WRITTEN INSTRUCTION: Copy the stretch of records from the line containing "Task: Click the City field containing Riyadh" through the end of the records, reproducing those lines exactly and nothing else.

** BEGIN DATA ROWS **

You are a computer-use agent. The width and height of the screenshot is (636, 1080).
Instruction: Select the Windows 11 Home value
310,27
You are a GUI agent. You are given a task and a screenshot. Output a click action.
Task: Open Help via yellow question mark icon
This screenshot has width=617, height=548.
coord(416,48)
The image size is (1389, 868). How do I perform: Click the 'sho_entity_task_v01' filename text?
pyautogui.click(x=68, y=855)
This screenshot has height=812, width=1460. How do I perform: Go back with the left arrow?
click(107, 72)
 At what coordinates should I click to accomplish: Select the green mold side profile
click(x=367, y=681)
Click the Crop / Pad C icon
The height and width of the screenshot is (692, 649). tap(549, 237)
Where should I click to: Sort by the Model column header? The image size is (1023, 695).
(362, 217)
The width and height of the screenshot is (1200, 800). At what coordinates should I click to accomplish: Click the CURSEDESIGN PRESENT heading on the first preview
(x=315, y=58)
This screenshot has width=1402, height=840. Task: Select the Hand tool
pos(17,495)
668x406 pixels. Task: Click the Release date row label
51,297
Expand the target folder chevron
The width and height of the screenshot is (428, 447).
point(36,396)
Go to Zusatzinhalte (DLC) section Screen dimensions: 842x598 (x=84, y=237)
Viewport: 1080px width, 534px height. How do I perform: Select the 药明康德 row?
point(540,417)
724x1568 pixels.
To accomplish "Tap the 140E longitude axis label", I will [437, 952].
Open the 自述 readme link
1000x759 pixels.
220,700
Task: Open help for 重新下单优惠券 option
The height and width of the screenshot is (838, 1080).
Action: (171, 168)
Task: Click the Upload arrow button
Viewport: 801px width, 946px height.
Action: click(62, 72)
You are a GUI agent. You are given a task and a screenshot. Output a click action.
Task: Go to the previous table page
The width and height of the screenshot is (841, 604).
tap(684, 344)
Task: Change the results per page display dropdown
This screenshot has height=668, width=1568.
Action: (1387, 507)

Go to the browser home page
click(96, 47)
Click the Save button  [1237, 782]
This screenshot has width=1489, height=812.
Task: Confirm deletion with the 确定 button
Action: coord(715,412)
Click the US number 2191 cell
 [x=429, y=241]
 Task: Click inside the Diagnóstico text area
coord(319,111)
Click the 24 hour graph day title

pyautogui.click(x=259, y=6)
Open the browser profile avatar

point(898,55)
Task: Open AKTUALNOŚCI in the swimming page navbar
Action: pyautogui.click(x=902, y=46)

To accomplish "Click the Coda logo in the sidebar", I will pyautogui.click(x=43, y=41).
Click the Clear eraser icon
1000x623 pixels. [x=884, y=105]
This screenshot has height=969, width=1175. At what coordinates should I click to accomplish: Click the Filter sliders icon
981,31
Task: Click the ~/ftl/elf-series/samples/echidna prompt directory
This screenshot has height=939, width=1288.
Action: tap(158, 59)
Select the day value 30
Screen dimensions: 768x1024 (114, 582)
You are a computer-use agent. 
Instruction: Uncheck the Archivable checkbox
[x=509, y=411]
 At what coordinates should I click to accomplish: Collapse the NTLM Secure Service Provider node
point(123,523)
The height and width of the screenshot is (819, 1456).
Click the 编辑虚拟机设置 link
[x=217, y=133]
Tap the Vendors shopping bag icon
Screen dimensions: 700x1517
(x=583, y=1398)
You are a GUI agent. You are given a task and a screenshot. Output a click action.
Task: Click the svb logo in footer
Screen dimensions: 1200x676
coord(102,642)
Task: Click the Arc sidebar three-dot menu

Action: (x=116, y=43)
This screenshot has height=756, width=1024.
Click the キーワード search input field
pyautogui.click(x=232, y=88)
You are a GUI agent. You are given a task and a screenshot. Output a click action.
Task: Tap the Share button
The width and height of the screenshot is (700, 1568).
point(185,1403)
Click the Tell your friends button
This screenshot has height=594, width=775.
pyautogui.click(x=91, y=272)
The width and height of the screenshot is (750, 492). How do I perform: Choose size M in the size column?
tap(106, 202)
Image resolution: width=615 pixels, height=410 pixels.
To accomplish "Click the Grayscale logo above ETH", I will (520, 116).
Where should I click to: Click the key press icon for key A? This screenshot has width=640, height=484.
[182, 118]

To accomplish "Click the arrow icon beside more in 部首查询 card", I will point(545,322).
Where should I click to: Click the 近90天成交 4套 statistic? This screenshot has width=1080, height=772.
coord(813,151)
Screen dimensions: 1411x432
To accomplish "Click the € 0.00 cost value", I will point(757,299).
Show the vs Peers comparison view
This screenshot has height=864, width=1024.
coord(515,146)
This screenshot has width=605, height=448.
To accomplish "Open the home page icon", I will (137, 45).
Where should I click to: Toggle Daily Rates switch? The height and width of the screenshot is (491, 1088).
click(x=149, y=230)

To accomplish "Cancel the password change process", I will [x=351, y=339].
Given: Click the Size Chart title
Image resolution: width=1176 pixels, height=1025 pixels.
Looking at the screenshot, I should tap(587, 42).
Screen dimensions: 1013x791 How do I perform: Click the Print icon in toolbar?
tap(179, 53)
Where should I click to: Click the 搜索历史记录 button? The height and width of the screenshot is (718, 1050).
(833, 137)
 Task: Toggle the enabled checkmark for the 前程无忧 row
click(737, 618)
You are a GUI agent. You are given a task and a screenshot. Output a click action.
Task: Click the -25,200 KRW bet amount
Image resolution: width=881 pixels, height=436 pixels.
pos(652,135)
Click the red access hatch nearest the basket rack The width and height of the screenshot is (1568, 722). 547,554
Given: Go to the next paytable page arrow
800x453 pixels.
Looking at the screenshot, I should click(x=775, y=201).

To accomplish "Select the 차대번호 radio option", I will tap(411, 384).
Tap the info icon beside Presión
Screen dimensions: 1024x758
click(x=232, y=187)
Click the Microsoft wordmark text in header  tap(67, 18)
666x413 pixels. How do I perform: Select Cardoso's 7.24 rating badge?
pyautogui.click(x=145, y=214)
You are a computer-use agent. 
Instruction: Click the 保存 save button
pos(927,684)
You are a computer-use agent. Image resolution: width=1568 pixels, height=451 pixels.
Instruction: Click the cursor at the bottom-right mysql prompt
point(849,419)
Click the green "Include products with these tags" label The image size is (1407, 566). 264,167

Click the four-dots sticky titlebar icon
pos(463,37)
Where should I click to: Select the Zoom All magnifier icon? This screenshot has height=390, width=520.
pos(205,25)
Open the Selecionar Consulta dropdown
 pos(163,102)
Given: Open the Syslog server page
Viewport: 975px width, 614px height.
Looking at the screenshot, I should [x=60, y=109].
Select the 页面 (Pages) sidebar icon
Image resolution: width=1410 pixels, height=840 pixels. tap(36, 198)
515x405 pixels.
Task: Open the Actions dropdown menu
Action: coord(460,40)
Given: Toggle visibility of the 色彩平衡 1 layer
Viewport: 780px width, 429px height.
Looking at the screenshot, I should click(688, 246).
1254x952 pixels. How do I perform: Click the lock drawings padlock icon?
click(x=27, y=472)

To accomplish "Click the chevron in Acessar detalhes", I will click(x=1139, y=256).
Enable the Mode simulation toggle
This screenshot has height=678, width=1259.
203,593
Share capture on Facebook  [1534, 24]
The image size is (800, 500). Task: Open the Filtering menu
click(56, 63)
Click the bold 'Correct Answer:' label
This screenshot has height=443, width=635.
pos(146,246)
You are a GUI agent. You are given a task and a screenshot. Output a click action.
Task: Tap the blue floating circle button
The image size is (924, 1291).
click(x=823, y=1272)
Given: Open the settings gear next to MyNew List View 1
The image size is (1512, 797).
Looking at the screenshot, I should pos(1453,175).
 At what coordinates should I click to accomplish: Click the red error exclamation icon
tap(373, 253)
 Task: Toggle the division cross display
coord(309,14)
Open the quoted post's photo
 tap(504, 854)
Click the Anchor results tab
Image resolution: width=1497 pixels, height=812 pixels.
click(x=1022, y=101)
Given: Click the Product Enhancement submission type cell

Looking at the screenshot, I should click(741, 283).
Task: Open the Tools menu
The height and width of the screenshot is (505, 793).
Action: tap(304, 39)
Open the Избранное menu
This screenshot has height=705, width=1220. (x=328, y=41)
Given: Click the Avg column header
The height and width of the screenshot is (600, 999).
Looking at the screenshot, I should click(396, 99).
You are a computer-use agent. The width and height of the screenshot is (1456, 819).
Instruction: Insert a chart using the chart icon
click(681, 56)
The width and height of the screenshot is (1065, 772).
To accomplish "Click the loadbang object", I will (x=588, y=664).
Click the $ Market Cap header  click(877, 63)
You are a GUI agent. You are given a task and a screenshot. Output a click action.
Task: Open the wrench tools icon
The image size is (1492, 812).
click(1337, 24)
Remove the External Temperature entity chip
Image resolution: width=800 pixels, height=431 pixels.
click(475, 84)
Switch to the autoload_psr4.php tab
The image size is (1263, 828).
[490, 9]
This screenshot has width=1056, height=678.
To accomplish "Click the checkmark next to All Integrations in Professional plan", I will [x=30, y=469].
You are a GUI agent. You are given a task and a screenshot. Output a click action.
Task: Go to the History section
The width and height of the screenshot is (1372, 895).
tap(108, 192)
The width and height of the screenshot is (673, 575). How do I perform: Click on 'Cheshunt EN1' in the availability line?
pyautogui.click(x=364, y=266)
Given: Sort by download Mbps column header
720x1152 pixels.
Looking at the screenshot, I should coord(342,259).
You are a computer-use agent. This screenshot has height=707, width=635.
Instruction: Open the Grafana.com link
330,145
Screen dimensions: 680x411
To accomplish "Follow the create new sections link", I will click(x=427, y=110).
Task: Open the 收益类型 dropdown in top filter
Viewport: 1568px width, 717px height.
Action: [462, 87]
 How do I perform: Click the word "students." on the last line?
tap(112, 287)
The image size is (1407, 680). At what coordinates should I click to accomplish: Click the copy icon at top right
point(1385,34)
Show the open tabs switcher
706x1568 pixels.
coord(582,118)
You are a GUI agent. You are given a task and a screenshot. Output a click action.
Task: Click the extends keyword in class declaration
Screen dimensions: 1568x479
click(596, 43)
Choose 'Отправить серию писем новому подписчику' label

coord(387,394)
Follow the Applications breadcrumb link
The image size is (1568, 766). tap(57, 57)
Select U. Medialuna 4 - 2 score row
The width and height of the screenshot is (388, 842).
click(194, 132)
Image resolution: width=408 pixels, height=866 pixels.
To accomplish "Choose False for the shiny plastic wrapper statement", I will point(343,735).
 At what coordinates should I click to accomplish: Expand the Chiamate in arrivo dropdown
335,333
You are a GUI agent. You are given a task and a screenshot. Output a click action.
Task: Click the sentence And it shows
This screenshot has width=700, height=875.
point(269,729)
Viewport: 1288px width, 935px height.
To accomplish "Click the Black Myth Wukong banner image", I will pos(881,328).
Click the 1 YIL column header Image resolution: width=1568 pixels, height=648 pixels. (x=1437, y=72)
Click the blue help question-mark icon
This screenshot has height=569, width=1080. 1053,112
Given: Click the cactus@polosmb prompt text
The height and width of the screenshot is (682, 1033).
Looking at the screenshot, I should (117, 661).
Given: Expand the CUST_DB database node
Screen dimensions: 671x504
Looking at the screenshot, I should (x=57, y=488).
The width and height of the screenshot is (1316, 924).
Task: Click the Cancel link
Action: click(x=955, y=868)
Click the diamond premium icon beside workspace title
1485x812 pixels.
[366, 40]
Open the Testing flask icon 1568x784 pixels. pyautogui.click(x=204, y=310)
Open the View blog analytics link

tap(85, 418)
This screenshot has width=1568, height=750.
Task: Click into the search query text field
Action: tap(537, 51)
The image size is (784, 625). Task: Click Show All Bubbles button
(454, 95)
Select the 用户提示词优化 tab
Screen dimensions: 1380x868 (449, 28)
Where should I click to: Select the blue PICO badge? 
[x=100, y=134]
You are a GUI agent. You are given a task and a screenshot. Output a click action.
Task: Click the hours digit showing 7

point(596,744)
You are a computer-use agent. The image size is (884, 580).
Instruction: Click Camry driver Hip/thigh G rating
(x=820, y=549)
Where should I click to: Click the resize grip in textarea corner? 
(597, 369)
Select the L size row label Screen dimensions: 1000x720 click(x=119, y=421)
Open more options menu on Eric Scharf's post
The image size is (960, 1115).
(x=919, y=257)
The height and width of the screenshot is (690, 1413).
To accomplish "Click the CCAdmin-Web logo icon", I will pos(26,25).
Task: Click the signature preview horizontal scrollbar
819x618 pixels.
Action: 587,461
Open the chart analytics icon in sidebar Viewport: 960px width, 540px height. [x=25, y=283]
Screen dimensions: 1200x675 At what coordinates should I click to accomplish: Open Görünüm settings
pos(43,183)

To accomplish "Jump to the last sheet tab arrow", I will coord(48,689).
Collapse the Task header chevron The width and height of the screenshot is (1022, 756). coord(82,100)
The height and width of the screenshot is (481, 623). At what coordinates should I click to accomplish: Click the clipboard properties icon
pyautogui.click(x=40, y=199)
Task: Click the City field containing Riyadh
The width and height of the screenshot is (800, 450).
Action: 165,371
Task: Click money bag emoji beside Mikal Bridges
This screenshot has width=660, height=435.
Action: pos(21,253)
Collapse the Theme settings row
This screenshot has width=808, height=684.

** END DATA ROWS **

OUTPUT FOR THIS TASK:
Task: Click the City field containing Riyadh
The width and height of the screenshot is (800, 450).
Action: 165,371
Task: Click money bag emoji beside Mikal Bridges
This screenshot has width=660, height=435.
Action: pos(21,253)
Collapse the Theme settings row
This screenshot has width=808, height=684.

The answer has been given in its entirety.